Hypnotics Linked With Increased Mortality, Cancer
Elsevier Global Medical News. 2012 Feb 27, S Worcester
Hypnotic drugs are associated with a more than threefold increase in the risk of death, even when prescribed in limited quantities, according to findings from a large matched cohort study.
The risk was increased more than fivefold among those receiving the highest quantities, Dr. Daniel F. Kripke of the Scripps Clinic Viterbi Family Sleep Center in La Jolla, Calif., and his colleagues reported in BMJ Open.
In addition, the use of hypnotic drugs was associated with an increased incidence of cancer among those receiving higher quantities.
The hazard ratios for death in 10,529 patients from a large health system who received hypnotic prescriptions for poor sleep, compared with 23,676 matched controls with no hypnotic prescription, were 3.60 for those prescribed 0.4-18 doses per year, 4.43 for those prescribed 18-132 doses per year, and 5.32 for those prescribed more than 132 doses per year, the investigators reported (BMJ Open 2012 [doi:10.1136/bmjopen-2012-000850]).
The "modestly increased statistically significant" elevations of incident cancer were seen in those in the middle and highest tertiles of prescribed doses (hazard ratios, 1.20 and 1.35, respectively), and the hazard ratio for lymphomas and for lung, colon, and prostate cancers were even greater than those for current smoking, they added.
The associations held in separate analyses of several different hypnotics, including new short-acting hypnotics and older hypnotics, and after poor health was controlled for. Analyses were performed for zolpidem, temazepam, eszopiclone, zaleplon, other benzodiazepines, barbiturates, and sedative antihistamines. The highest mortality risk was with eszopiclone.
The data also were adjusted for age, sex, smoking, body mass index, ethnicity, marital status, alcohol use, and prior cancer.

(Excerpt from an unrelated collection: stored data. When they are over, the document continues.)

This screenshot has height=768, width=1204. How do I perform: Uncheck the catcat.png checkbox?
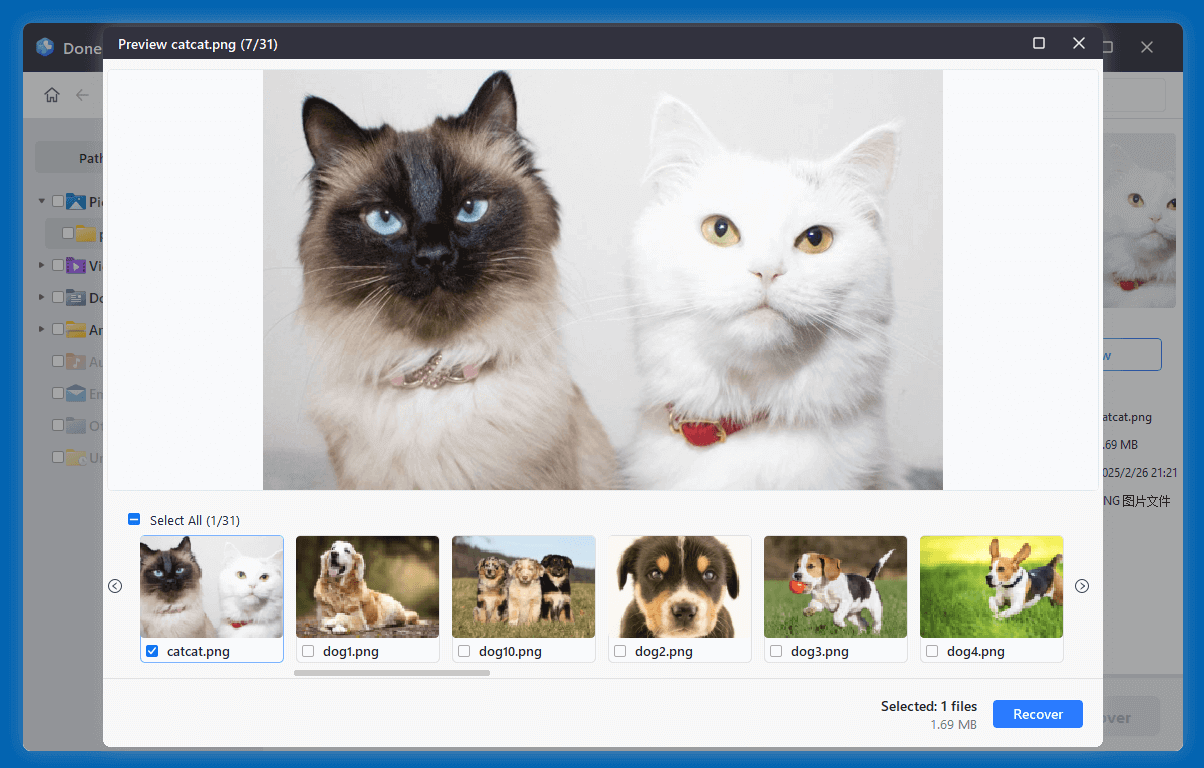[152, 651]
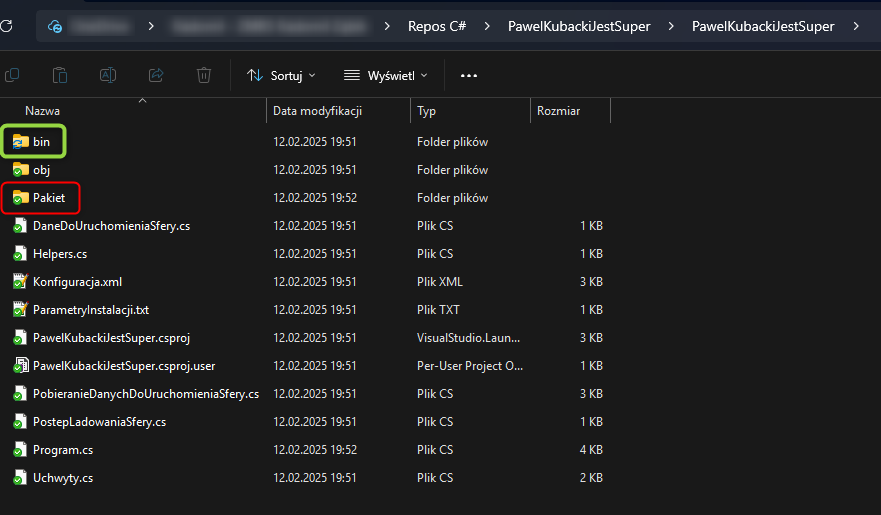Viewport: 881px width, 515px height.
Task: Click the Rozmiar column header
Action: point(558,111)
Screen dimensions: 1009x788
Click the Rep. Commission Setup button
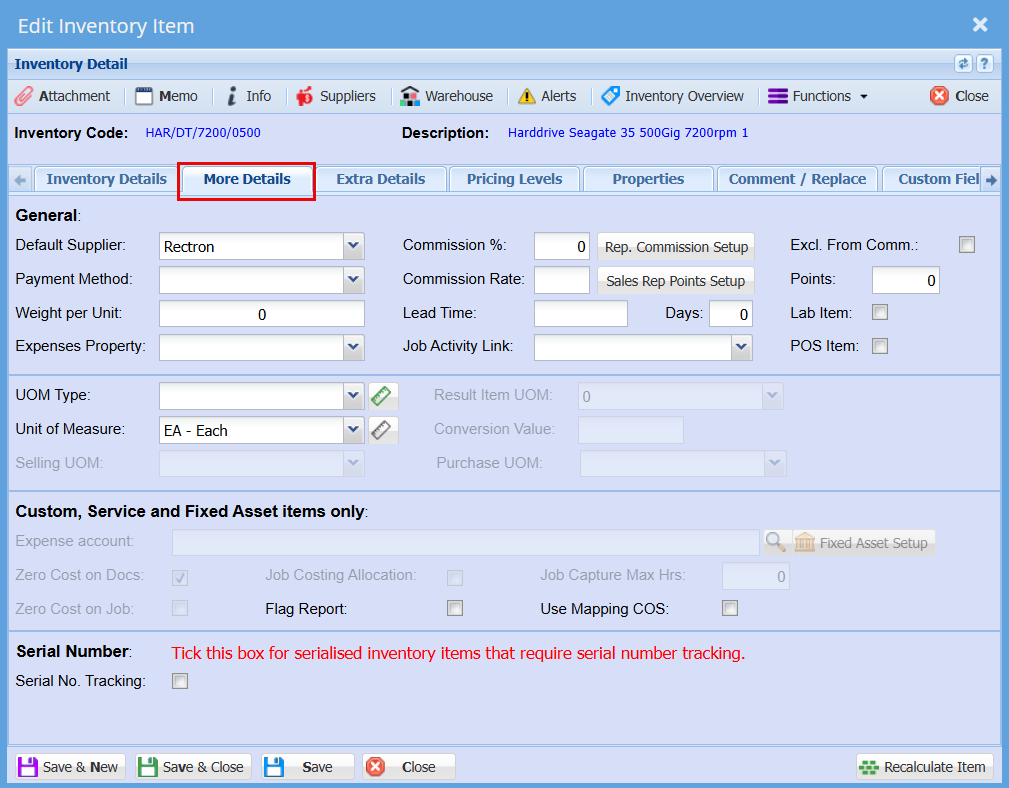(676, 247)

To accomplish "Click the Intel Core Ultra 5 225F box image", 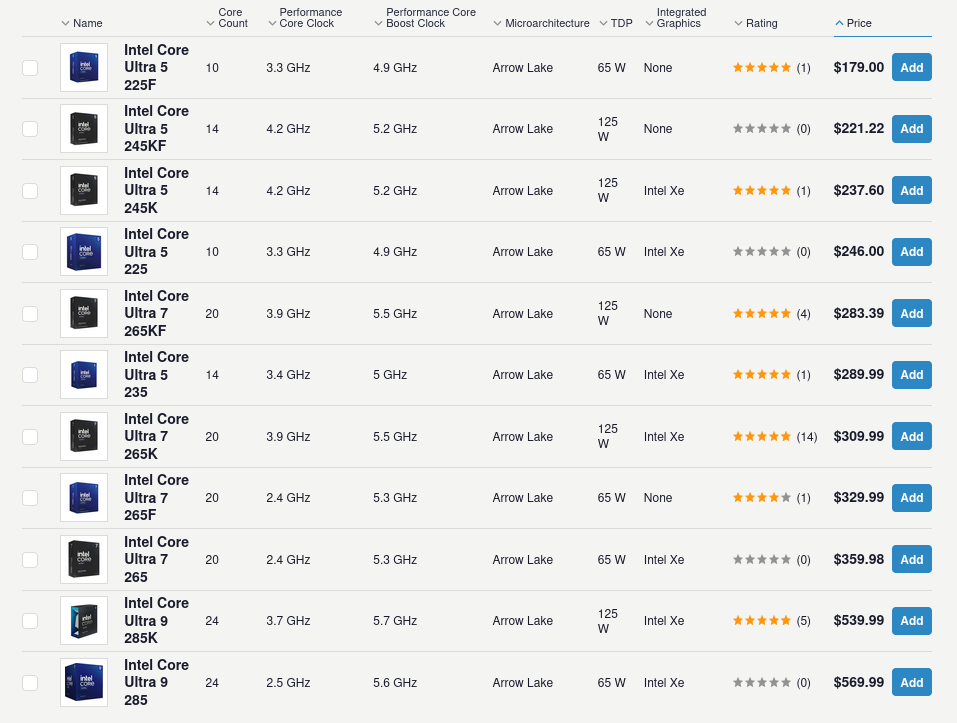I will point(83,68).
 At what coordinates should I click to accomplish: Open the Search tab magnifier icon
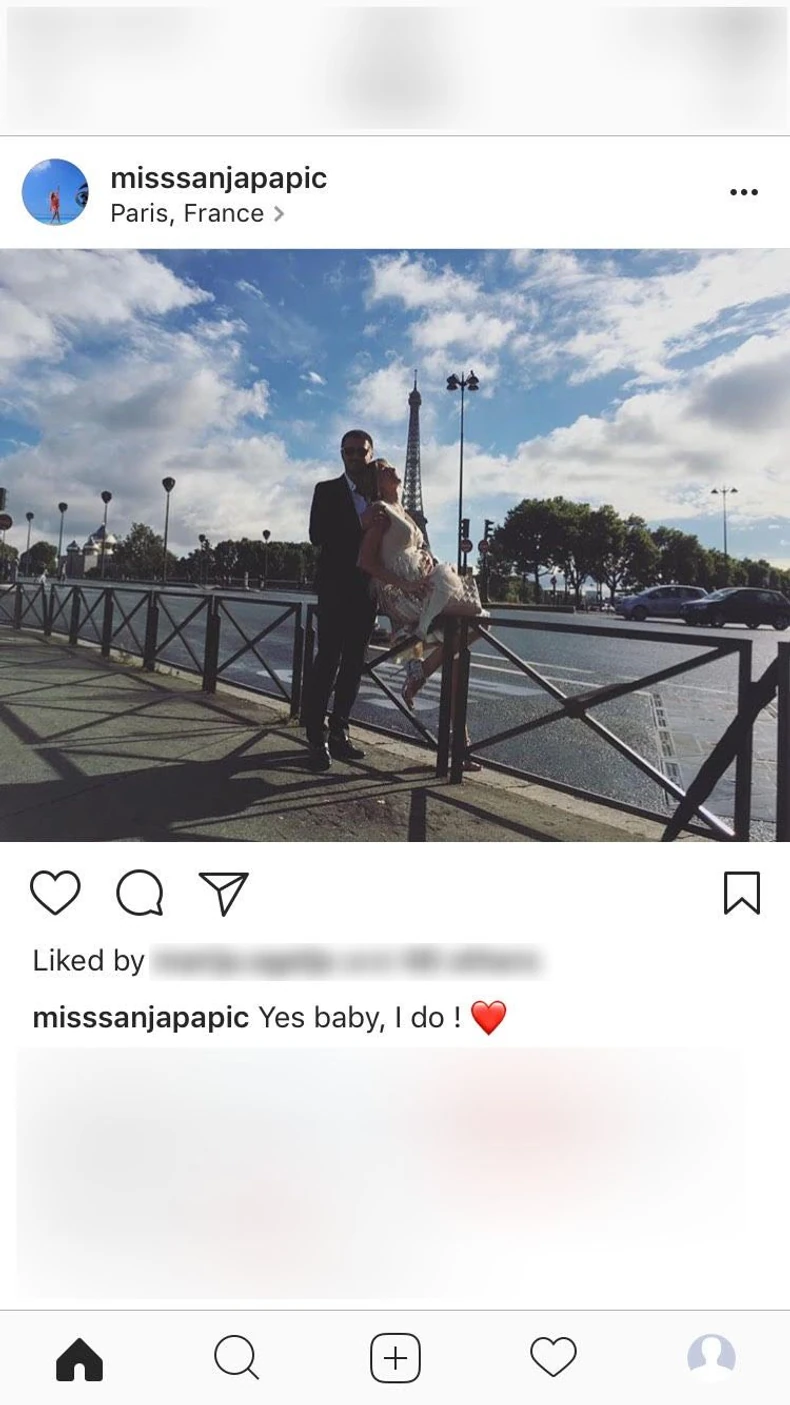coord(237,1359)
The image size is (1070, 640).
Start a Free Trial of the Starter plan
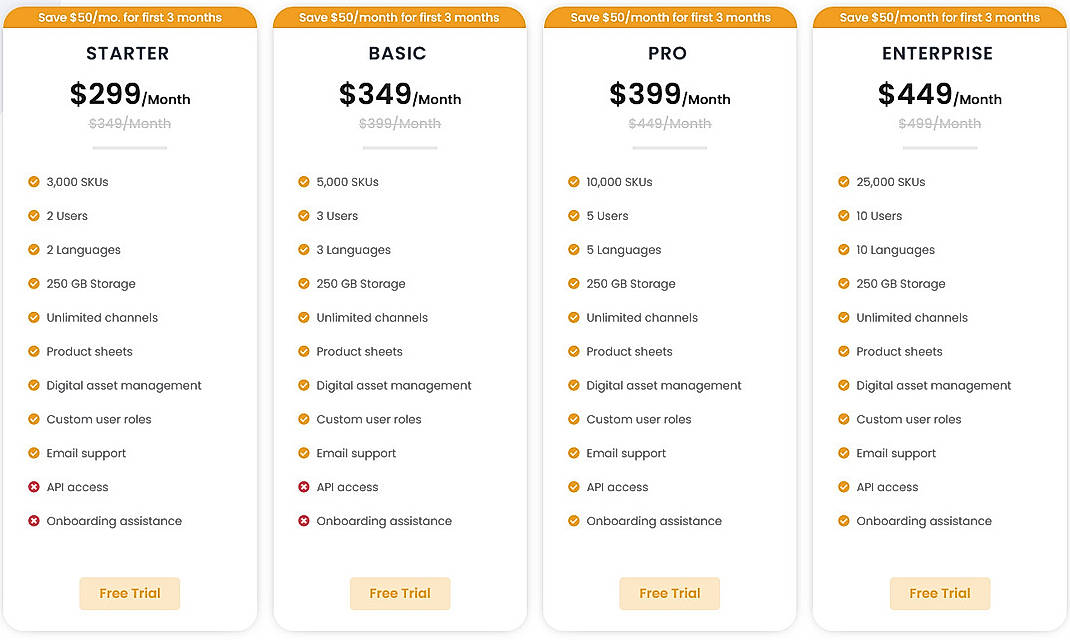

Even after different classes of comorbidities and each patient's overall burden of comorbidities were considered, the results remained robust in each comorbidity group.
"Whereas the raw death rate of the user cohort was 4.86 times that of non-user controls, adjustment for all covariates ... with stratification by comorbidities only reduced the overall HR to 4.56," the investigators wrote.
Subjects in this study were members of a large U.S. health system, and had a mean age of 54 years. All were followed for an average of 2.5 years between 2002 and 2007. Patient data were derived from longitudinal electronic medical records, and hypnotic users and nonusers were well matched with respect to age, sex, period of observation, and BMI. They did not differ in ethnicity, marital status, or smoking status, the investigators said.
The findings, which support those of numerous prior studies that also suggested a link between hypnotics and increased mortality and between hypnotics and cancer, are important given that hypnotic drugs are among the most widely used treatments in medicine; an estimated 6%-10% of adults in the United States used hypnotics in 2010, the investigators reported.
Of note, the top third of hypnotic users in this study were prescribed nearly 93% of all the prescription doses of hypnotics.
"Perhaps the most striking finding was that an increased hazard for death was present even in the lowest tertile of hypnotic use, such that hypnotic drugs were associated with a 3.6-fold increased risk of dying for patients using less than 18 hypnotic pills per year," they wrote. The minimal impact of the major confounders that were controlled for in this study suggest it is unlikely that confounding of other inadequately assessed confounders could explain the high mortality rate seen with hypnotics.
As for why the association exists, multiple causal pathways have been demonstrated, the researchers noted.
These include, but are not limited to, mixed-drug overdoses and increased incidences of depression, impaired motor and cognitive skills, sleep apnea, gastroesophageal conditions, and infections. All of these, the authors pointed out, could contribute to mortality, such as by automobile accidents with impaired motor and cognitive skills or by cancer with gastroesophageal conditions and infections.
The findings are limited by the fact that the electronic health records used in this study provide information on medication orders only, and not on dispensing or ingestion of the medications. The investigators also were unable to control for depression, anxiety, and other emotional factors. Still, they asserted that the findings raise concerns about the use of hypnotics.
Rough order-of-magnitude estimates suggest that in 2010, hypnotics may have been associated with 320,000-507,000 excess deaths in the United States alone, the investigators reported.
Although this study cannot define what portion of the mortality associated with hypnotics was directly attributable to the drugs, the consistency of the estimates suggests that the effect of hypnotics was substantial.
"Even 10,000 yearly excess deaths caused by hypnotics would be too many," they said, concluding that it is prudent to weigh the evidence of mortality risks, as shown in this and 24 prior studies, against the meager benefits of hypnotics, in order to reconsider whether even short-term use is sufficiently safe.
Dr. Kripke reported a family interest in an investment corporation, which has a small percentage of its assets in stock of Sanofi-Aventis and Johnson & Johnson. The other authors reported having no relevant financial disclosures.